**Task description:**
State how many lines in the entries below contain the string "button", matching case exactly, and give only the number.

**Dataset entries:**
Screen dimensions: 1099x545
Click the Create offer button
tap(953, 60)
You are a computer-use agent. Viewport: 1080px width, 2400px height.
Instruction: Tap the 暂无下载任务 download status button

**Reply to the task:**
2